• What you should do
Though the records contain pictures, copy none of them; repeat exactly the lines from the one with "Instruction: Expand the Organization dropdown" to the end.

Stored records

-- Opening Marker --

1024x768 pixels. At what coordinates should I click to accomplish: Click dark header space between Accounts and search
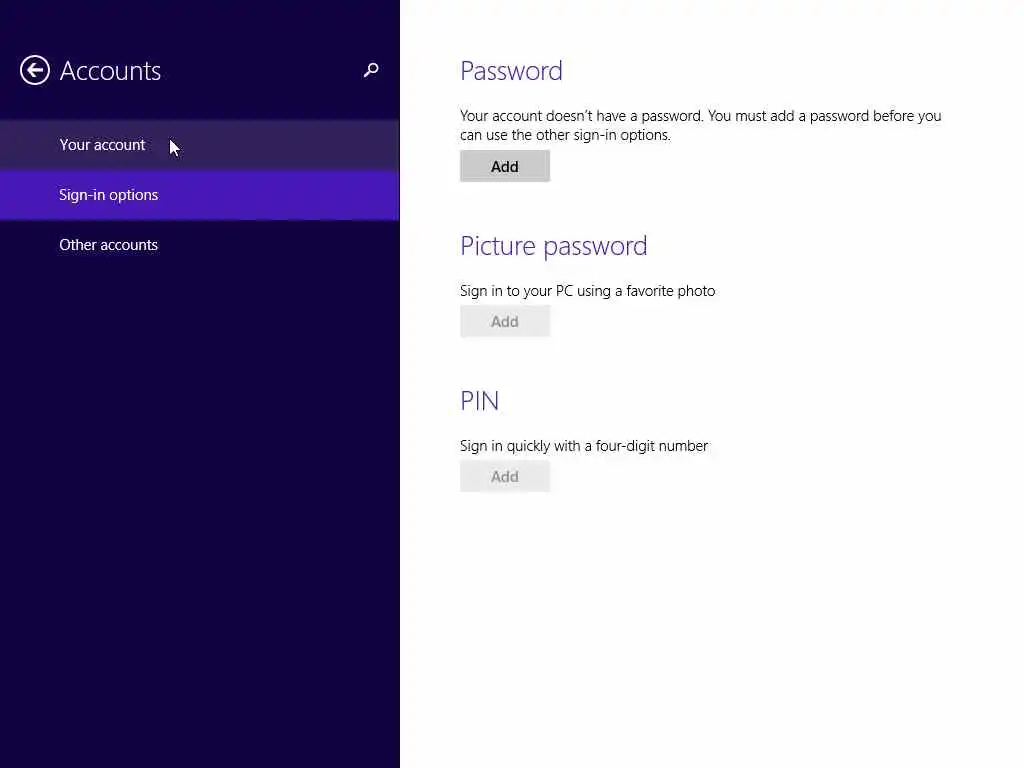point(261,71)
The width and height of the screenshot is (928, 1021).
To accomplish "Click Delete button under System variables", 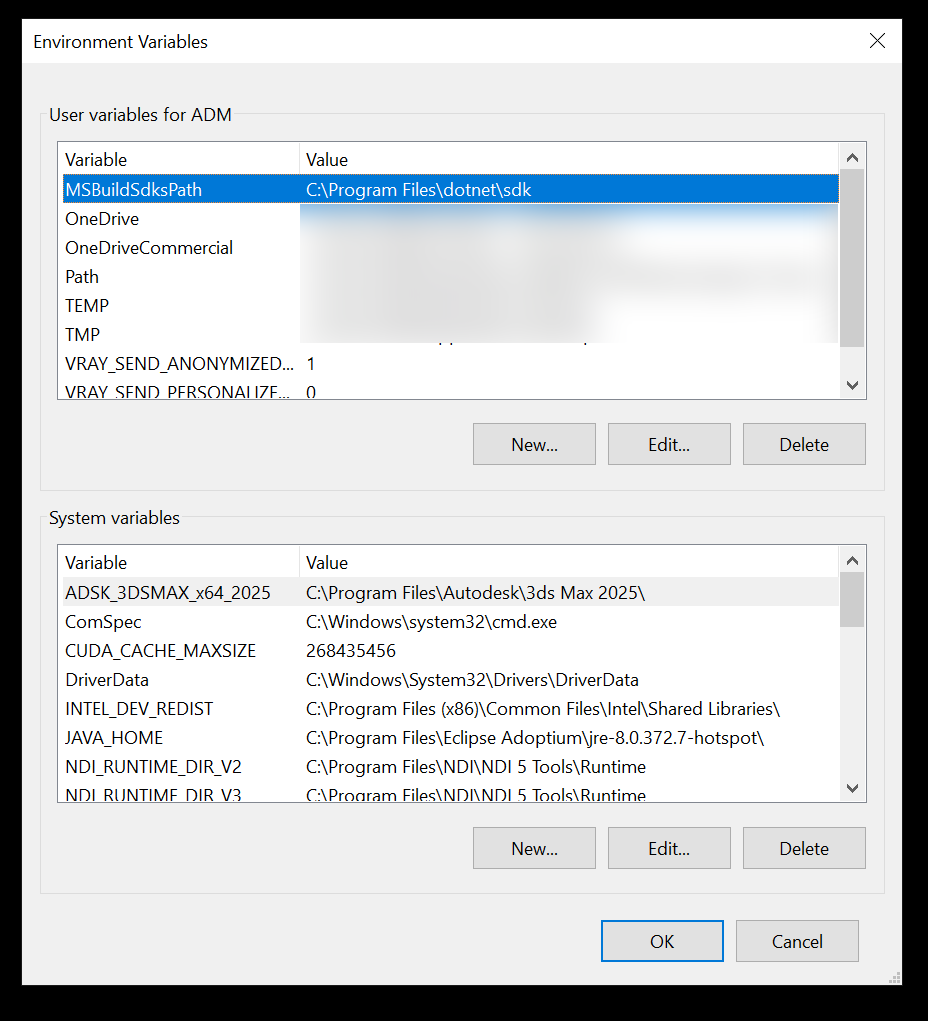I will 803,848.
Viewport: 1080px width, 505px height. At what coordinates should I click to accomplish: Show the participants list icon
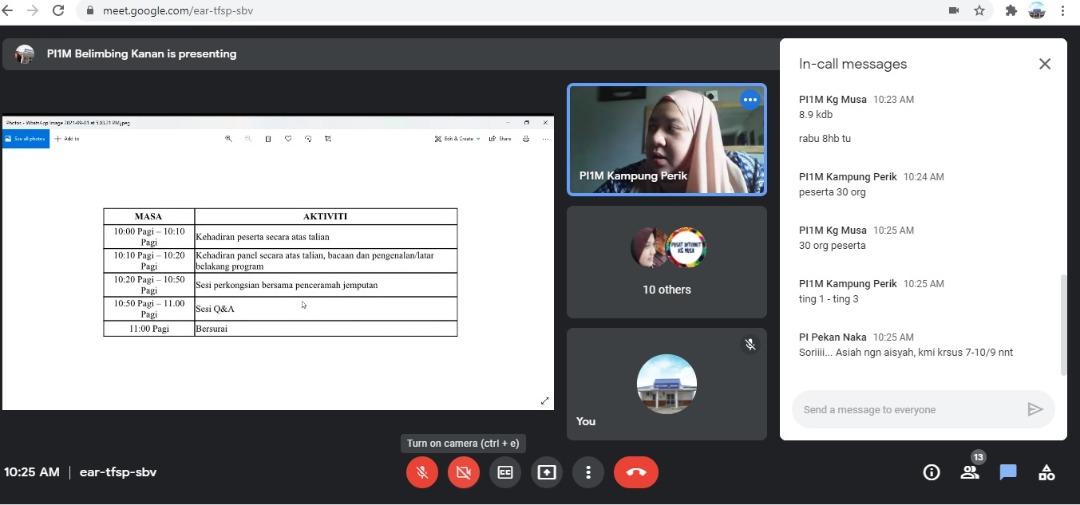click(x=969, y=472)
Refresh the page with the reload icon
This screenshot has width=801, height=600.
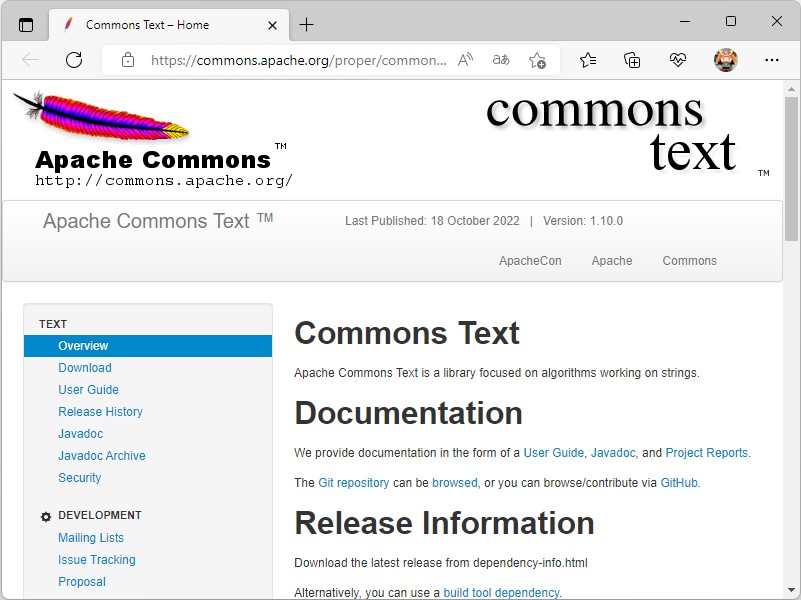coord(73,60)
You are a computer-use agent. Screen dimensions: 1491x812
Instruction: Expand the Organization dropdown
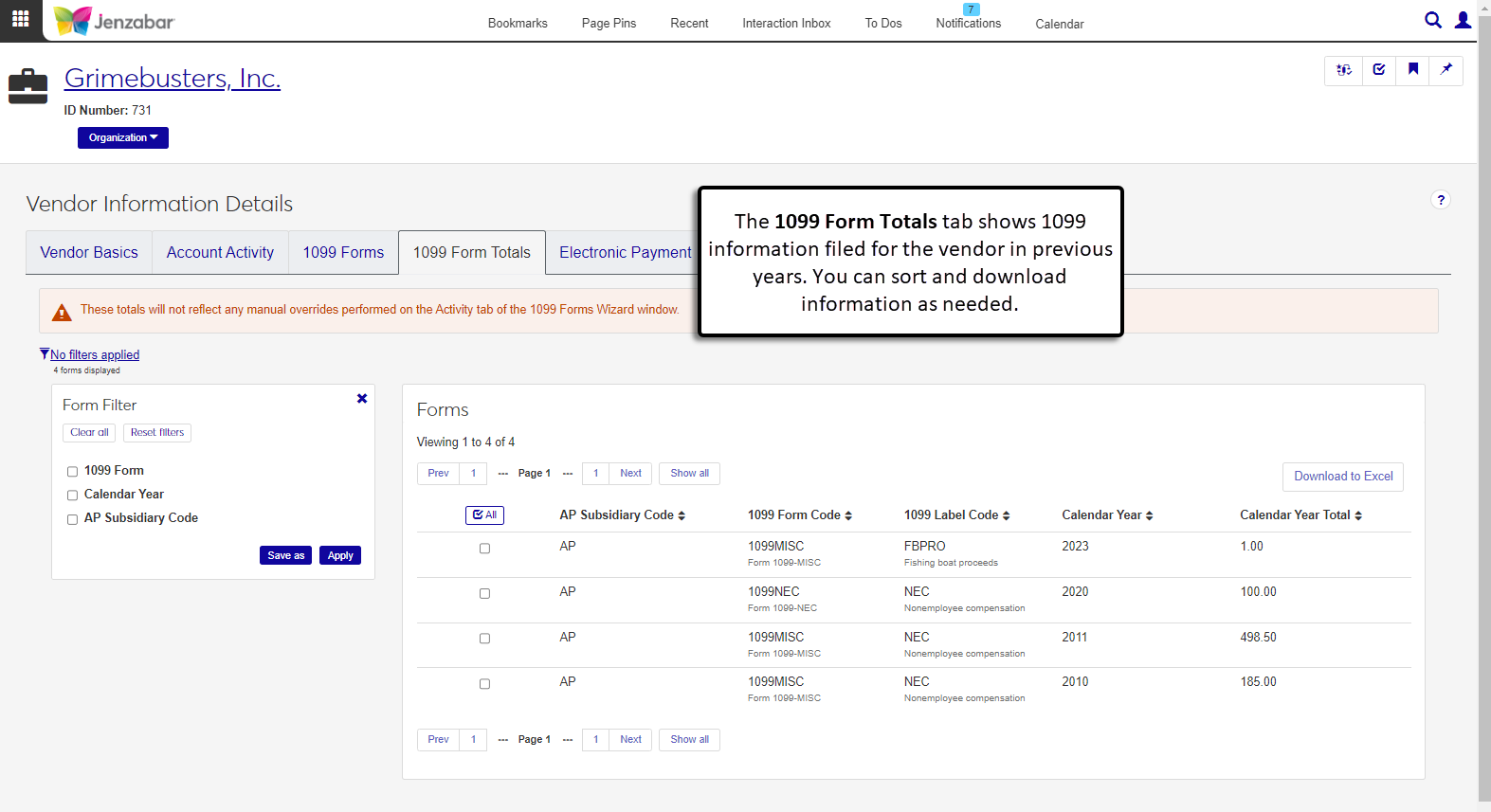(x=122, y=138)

-- Closing Marker --

• Exercise answer
Instruction: Expand the Organization dropdown
(x=122, y=138)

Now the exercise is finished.